To confirm how fatal it was to take the dispute before Tinubu as an Af’eyinpin’ran, the reported reply of the president when former Attorney-General of the State and Justice Commissioner, Adokiye Amiesimaka, allegedly confronted him with indubitable facts of his partiality speaks volume. Amiesimaka had reportedly asked him, “Fubara should do this, he should do that. You (referring to the president) have not said what those 25 or 27 Assembly members that defected from the Peoples Democratic Party to the All Progressives Congress without consulting their constituency and constituents… should do.” In the words of Briggs, Tinubu’s reaction was, “I’m the leader of the APC in Nigeria.
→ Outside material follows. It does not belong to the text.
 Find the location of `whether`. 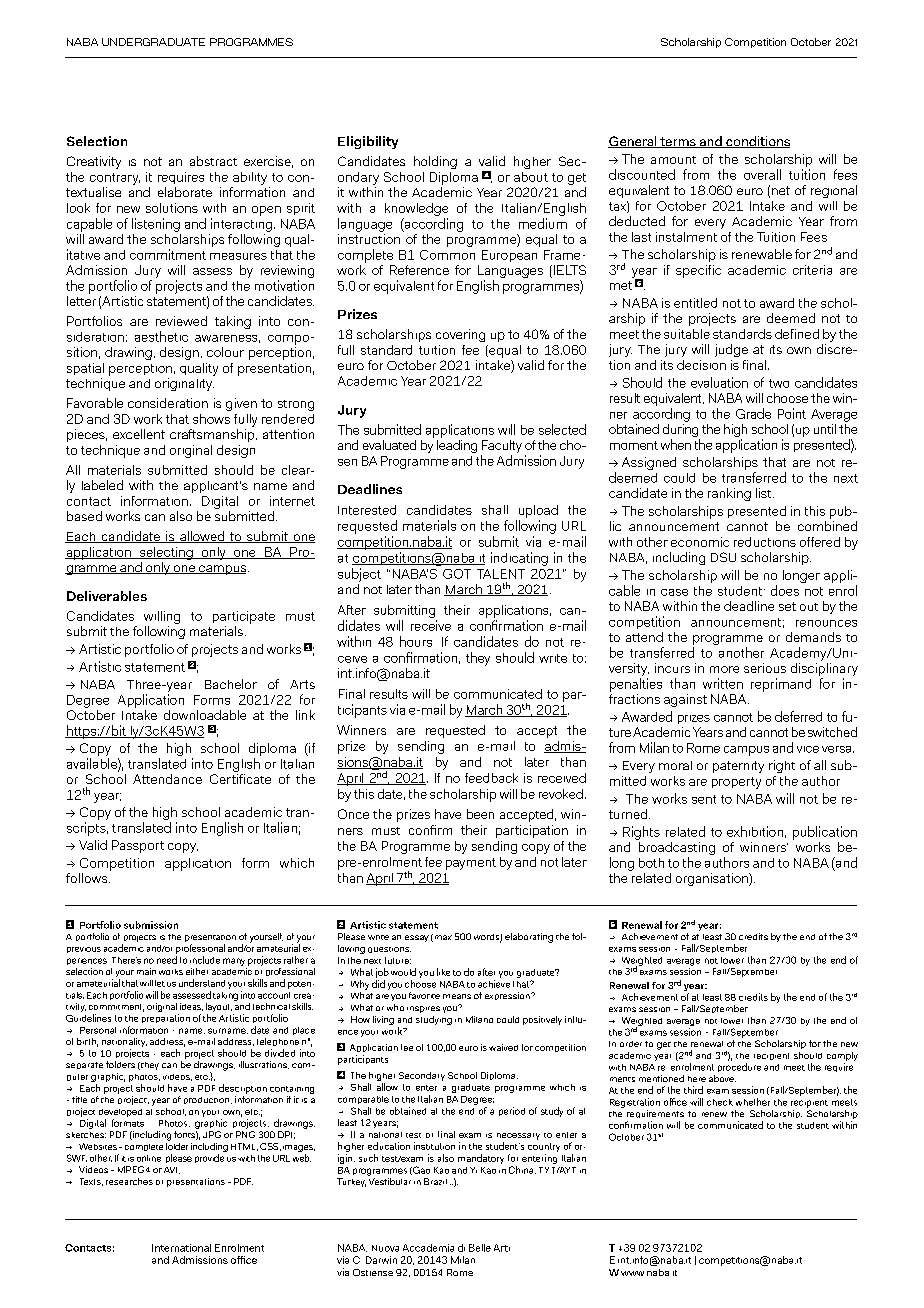

whether is located at coordinates (753, 1102).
And you are telling me when babies are born into my family I should ask them to go.” Thus, it is obvious that the Rivers meat to be halved is not beyond the oesophageal desire of Tinubu, who incidentally was the one they took the meat before for sharing.

 

Siminalayi has received tomes of incendiary comments on account of appending his signature to the Villa resolution. He has been called simpleton, lily-livered and cowardly. Briggs’ intervention has helped peer searchlight into the fact that, beyond the meek-like bespectacled visor of Tinubu lies the tendency to, like a deadly viper, spit cold-blooded poison of power that can meander into the heart and kill its victim. Anyone who thought that African wielders of power are democratic, off the klieg of cameras, is mistaken. In their closets, they constrict their preys like a viper and are reincarnates of Idi Amin Dada and Emperor Haile Selassie. Many African leaders are despots and tyrants, cloked with such totalitarian inclination by the raw powers at their disposal. They romance a one-party state like a dog coddles its puppy. This fact is corroborated by Tinubu’s reported reply to Amiesimeka in his babies allegory. I know of a 4th republic governor of Nigeria who Obasanjo rose against with orchestrated plan of impeachment simply because the governor was tape-recorded as calling the president “senile old man.” The rhetoric from Briggs speaks volume of how Tinubu could go down this despotic route. Briggs had asked in the interview, “If you were in the position of the governor, what will you do? Get up and go? Say no to Mr President with that kind of subtle but energetic threat?”

 

This is why, as I said earlier, even if you are as unfeeling, uncaring and beyond bother as to be able to crush the ugly, meatless head of a tortoise with your teeth, you must wail on behalf of the mother who begot Siminalayi Fubara. In his agreement to be placeholder for Wike as third term governor of Rivers, Fubara has found himself in the belly of the whale. What he obviously won’t be able to confess to the people of Rivers is that he had the pre-governorship agreement to keep Wike belching behind the till of Rivers and ensure his hold on the levers of power even while in Abuja. Only a fool would continue the perpetuation of this slavish status-quo.

 

Those who subscribe to the Wike ladder theory are those who encourage despots to grow out of the ashes of governorship succession system. A couple of weeks ago, apparently upbraiding Fubara, Wike had asked those who climbed up by the leader not to break it. Their eyes permanently fixated on the bolts of the maggoty wardrobes they left behind in the Government House and which are fastened securely to avoid spillage to the eyes of the public, governors would always skew their succession in favour of their placeholders. They look for the most pliable person as successor to do their dirty deal. For the sake of the states, we must encourage the rebellion of these placeholders against their governor taskmasters. Not doing this will ensure that the resources of Nigerian states would continually be siphoned into the greedy purses of governors’ predecessors. What Tinubu did last Monday by that veiled threat to Siminalayi was to brusquely assist in the return of oil-rich Rivers to the insatiable pocket of his consort.

 

When President Tinubu on Friday at the Surulere Ansar-Ud-Deen mosque promised to be fair to all Nigerians, the Briggs revelation should nudge us to ask if that fairness has same colour as the Fubara Af’eyinpin’ran fairness. The reality of that Briggs revelation is that we should prepare for the dystopia to come in Nigeria. Those who shout “On your mandate we stand” should also prepare to stand on the wings of the Fubara treatment to come.